Debugging Complex Malware that Executes Code on the Heap

Introduction

In this blog, I will share a simple debugging tactic for creating “save points” during iterative remote debugging of complex multi-stage samples that execute code in heap memory at non-deterministic addresses. I’ll share two examples: one contrived, and the other a complex, modular malware sample (MD5 hash: 830a09ff05eac9a5f42897ba5176a36a) from a family that we call POISONPLUG. I will focus on IDA Pro and WinDbg, but I’ll explain how to achieve the same effect with other tools as well. With this tactic, you can also hand off program execution between multiple debuggers using the strengths of different tools (e.g. unpacking a binary, dumping memory maps, combatting anti-RE, or normal debugging).

The essence is merely suspending the malware. To set the stage, I must first explain how malware influences our debugging tactics to necessitate this. This explanation will serve as a review of common techniques that make malware debugging easier and culminate in the case study of POISONPLUG. If you’re already a seasoned analyst using IDA Pro to remotely debug malware, and you’re only interested in the bottom line of how to suspend and snapshot live malware, then skip to the Summary section at the end.

══════════

Extend the article on debugging heap-executing malware, picking up after its final sentence. The material that follows has no connection to the malware debugging article.

══════════

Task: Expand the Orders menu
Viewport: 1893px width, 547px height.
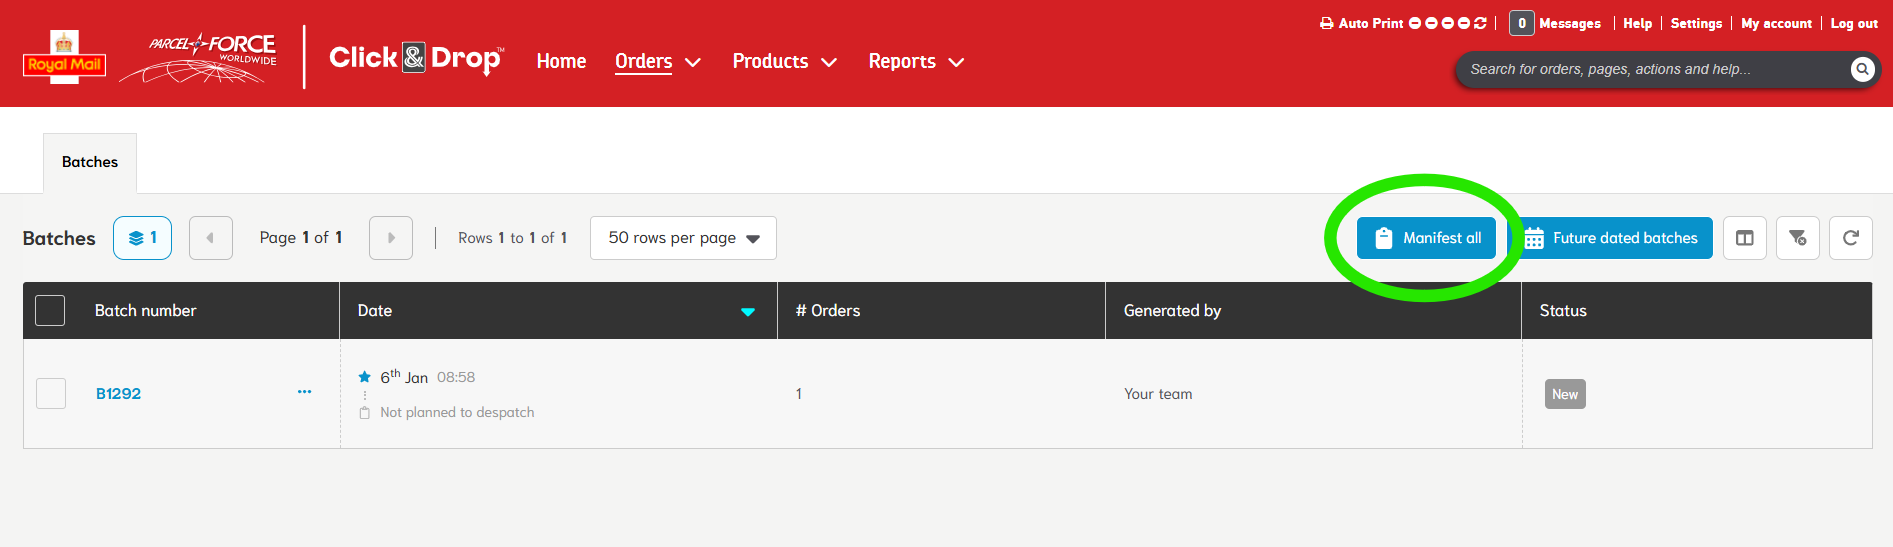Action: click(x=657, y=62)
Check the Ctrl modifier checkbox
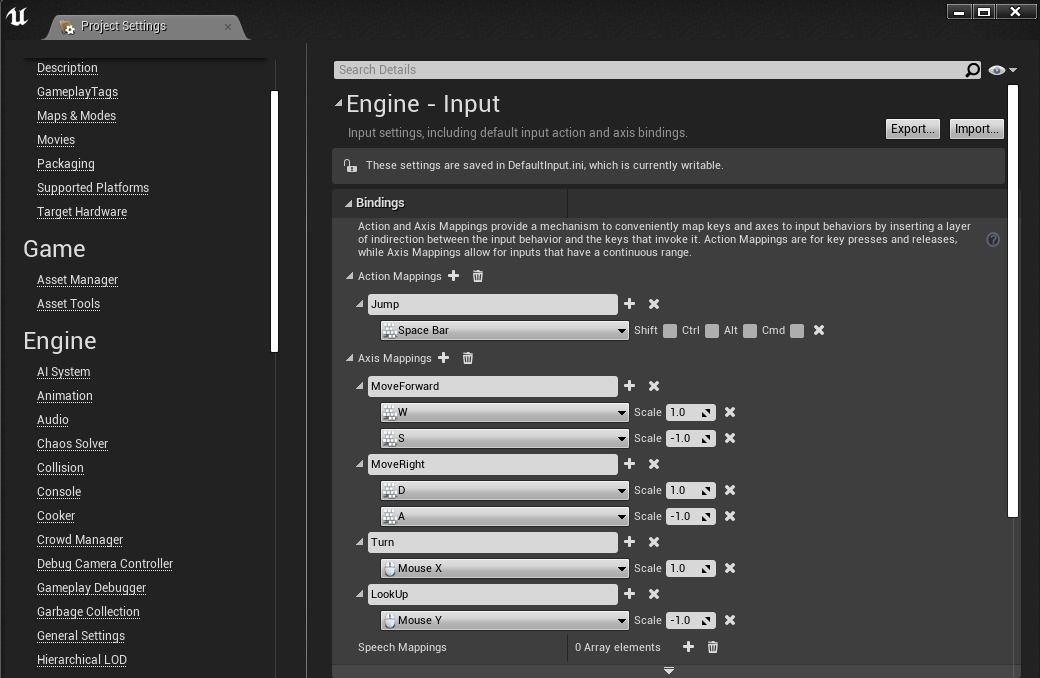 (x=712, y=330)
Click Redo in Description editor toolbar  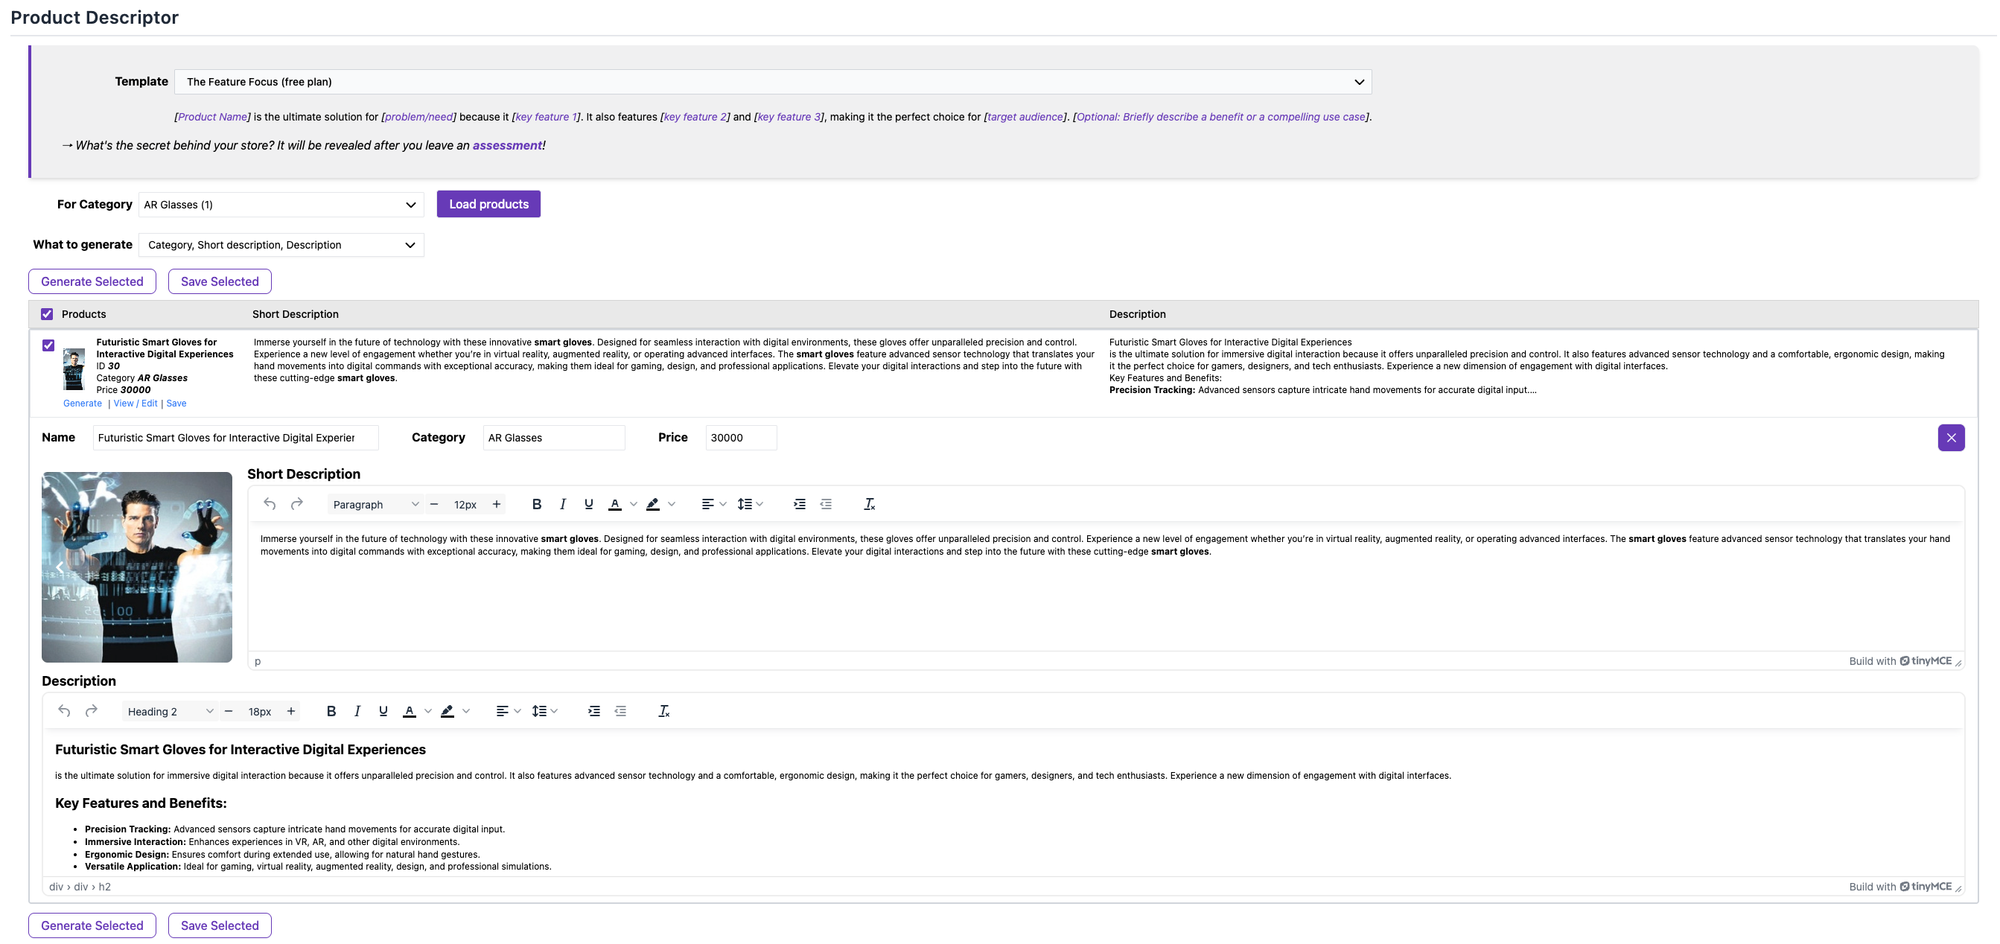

══════════

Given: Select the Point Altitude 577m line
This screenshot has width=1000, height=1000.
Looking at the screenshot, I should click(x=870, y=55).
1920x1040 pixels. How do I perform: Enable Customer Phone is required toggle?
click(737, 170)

══════════

§ REPLY TO THE EXERCISE
VMs and Snapshots as Save Points

To prevent malware from doing damage, most malware reverse engineers debug in an isolated VM. This gives rise to the powerful tactic of capturing VM snapshots throughout the debugging process to be able to return to a “save point” after making a mistake. The analyst is then free to be aggressively experimental about exploring malware behavior. The only consequence of an error is that the analyst must revert the VM and avoid making the same mistake again.

Remote Debugging

Debugging malware on the same system where static analysis artifacts are stored is dangerous; malware (e.g. ransomware) can destroy notes and disassembly databases, or malware anti-RE measures can inflict data loss (e.g. by rebooting). Consequently, it makes sense to use separate systems for debugging versus disassembly and note-taking. Depending on the tools used, this can force the analyst to flip back and forth between viewing disassembler output and the debugger, like a spectator at a tennis match. These transitions are distracting.

Unifying Static and Dynamic Analysis with IDA Pro as a Front-End

Fortunately, IDA Pro (and probably most modern disassemblers) can act as a debugging front-end, superimposing disassembly annotations over live memory and register state in a running program. This lets the analyst see and directly alter disassembly annotations in response to their observations, without switching back and forth.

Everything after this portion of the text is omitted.